Scientists Discover Rare Human Disease in Dogs


Researchers from the Michigan State University discovered a rare lethal form of pulmonary hypertension only thought to affect humans can now be found in dogs. The study published on Feb. 29 in the journal Veterinary Pathology states that the previously classified human lung disease may be more common in dogs than people.

“Our research is the first to document the existence of pulmonary veno-occlusive disease, or PVOD, in dogs,” says lead author Kurt Williams, an expert in respiratory pathology in the university’s College of Veterinary Medicine. “PVOD is considered one of the most severe forms of pulmonary hypertension.”

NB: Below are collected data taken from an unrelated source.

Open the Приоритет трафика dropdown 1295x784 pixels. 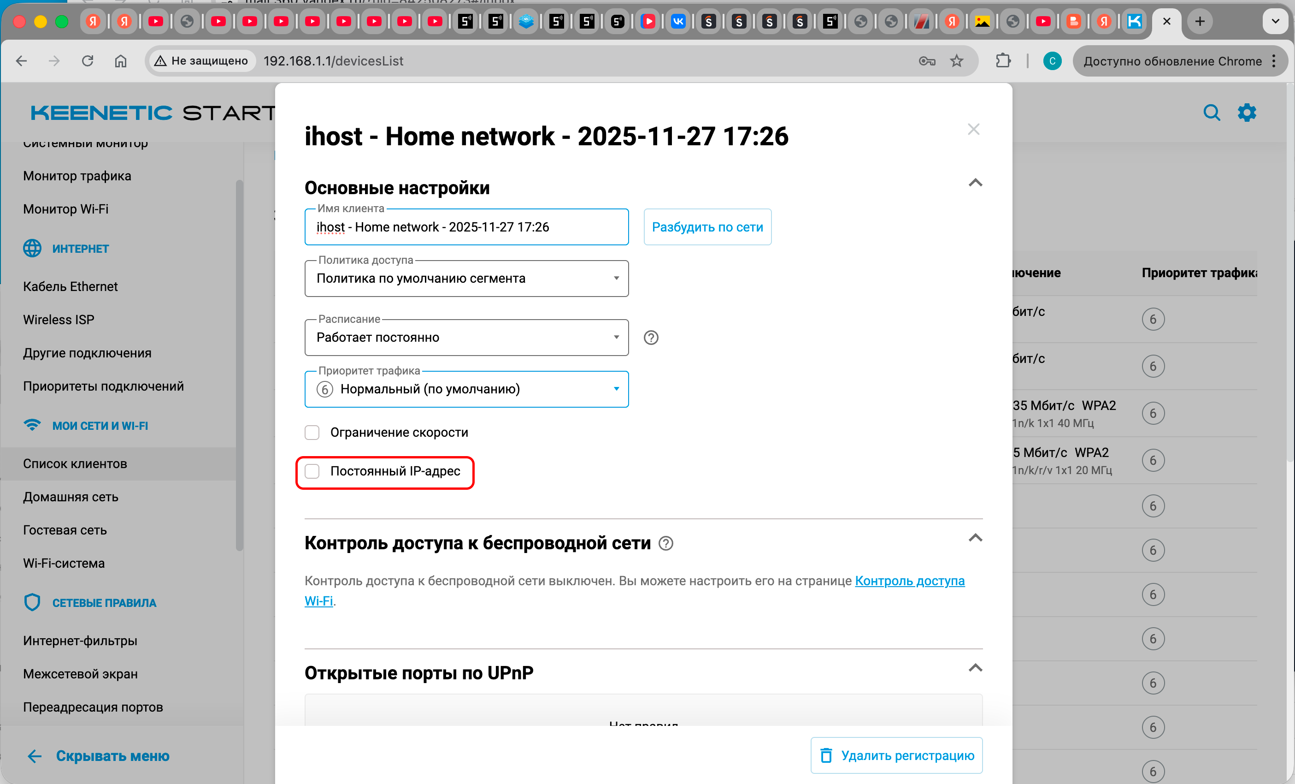pyautogui.click(x=466, y=389)
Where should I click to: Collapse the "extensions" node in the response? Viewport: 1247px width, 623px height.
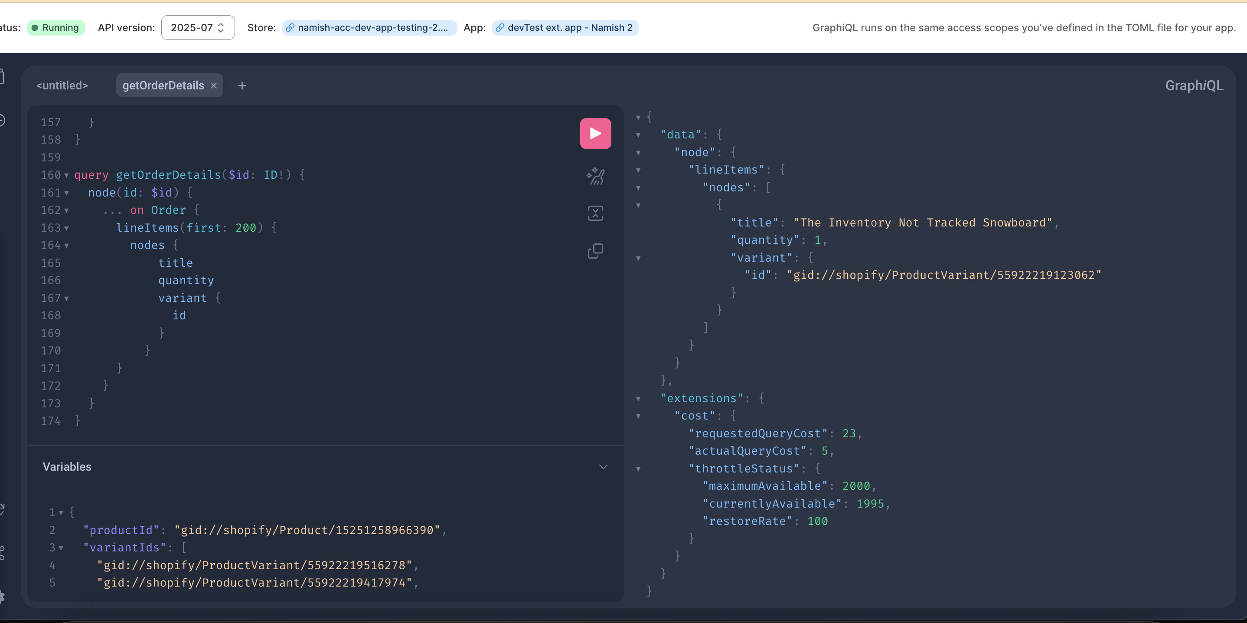pos(638,399)
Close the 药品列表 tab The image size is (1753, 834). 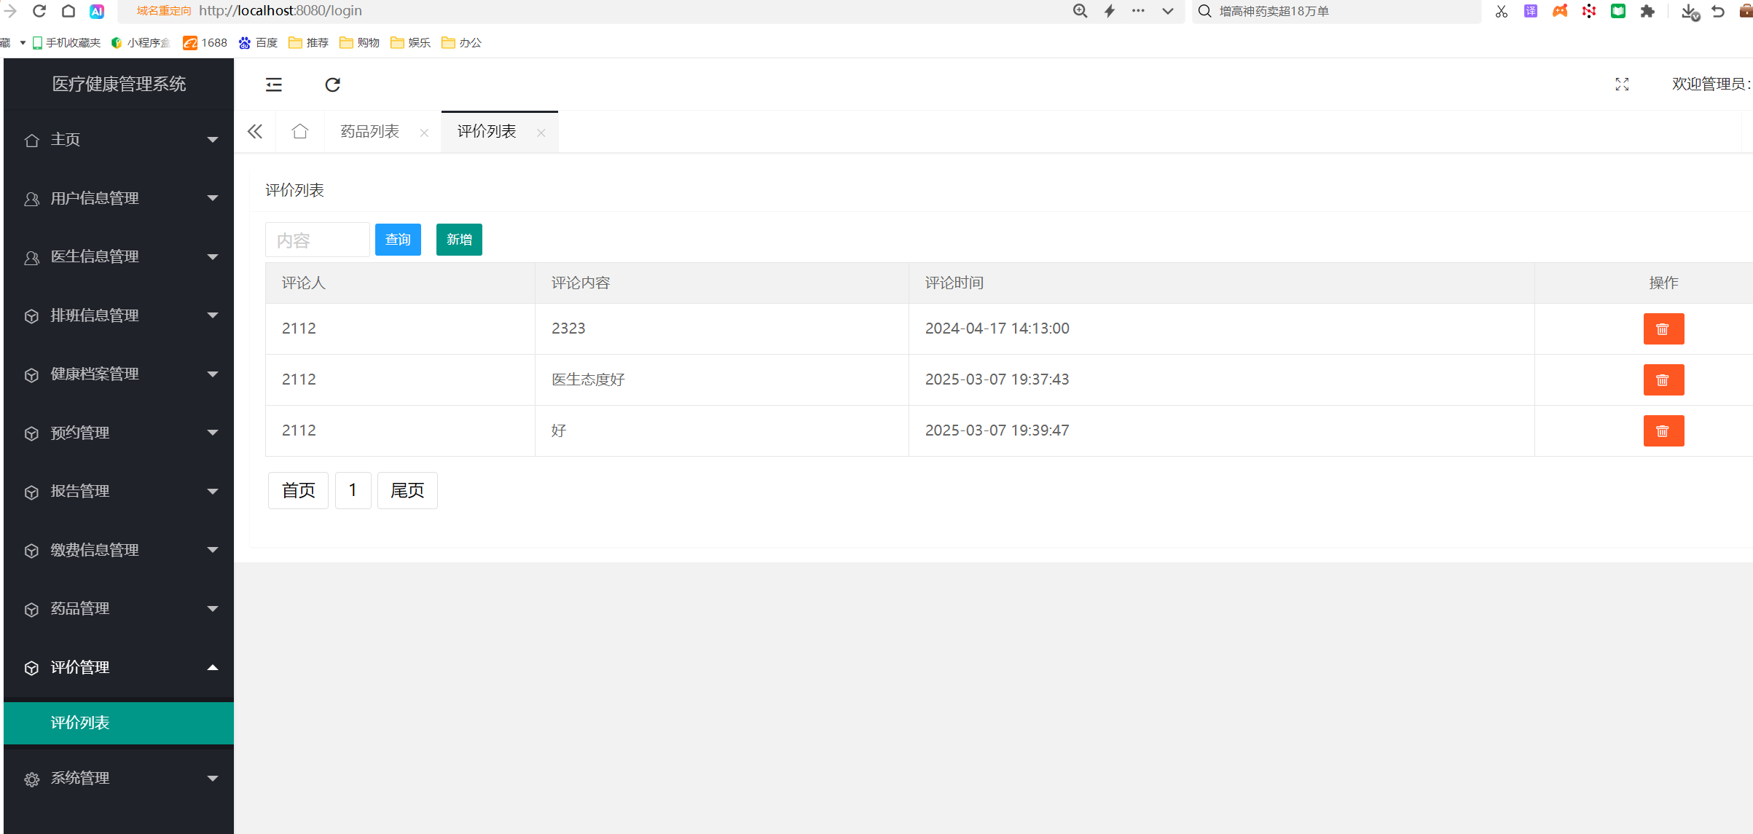[x=424, y=133]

Pulmonary hypertension or PH only affects 15 to 50 people per million annually in the US alone. The disease stems from abnormal blood vessels development in the lungs, causing the heart to pump blood harder to provide oxygen throughout the body.

lung disease

Kurt Williams, an expert in respiratory pathology in Michigan State University’s College of Veterinary Medicine, has discovered a rare, severe form of pulmonary hypertension in dogs. Credit: G.L. Kohuth

In PVOD, the pressure increases in the small veins in the lungs due to blockage, leading to heart failure. Symptoms can include increased respiratory rate, cough, respiratory distress, chronic fatigue and loss of appetite. Experts say that the disease’s fatal progression can last up to only two years.

“The same process happens in canines,” adds Williams. “These dogs also come in with similar symptoms as humans, yet because subtle changes in health may not be recognised as quickly in dogs, death can occur quickly once the animal is seen by a veterinarian.”

As of now, there are only a few effective treatment options are available for patients with PVOD. Lung transplant remains to be the best choice.

While not a lot is known about PVOD, the researchers suggest that the dog disease could serve as a model for human PVOD.  Its discovery on dogs can help provide more insights into the pathophysiology of the disease in humans.

“It’s cases like this that help to remind us how important veterinary medicine is to medicine in general,” concludes Williams. “Our colleagues in the human medical community are becoming much more aware of the many diseases shared by our respective patients and how together we can learn from each other.”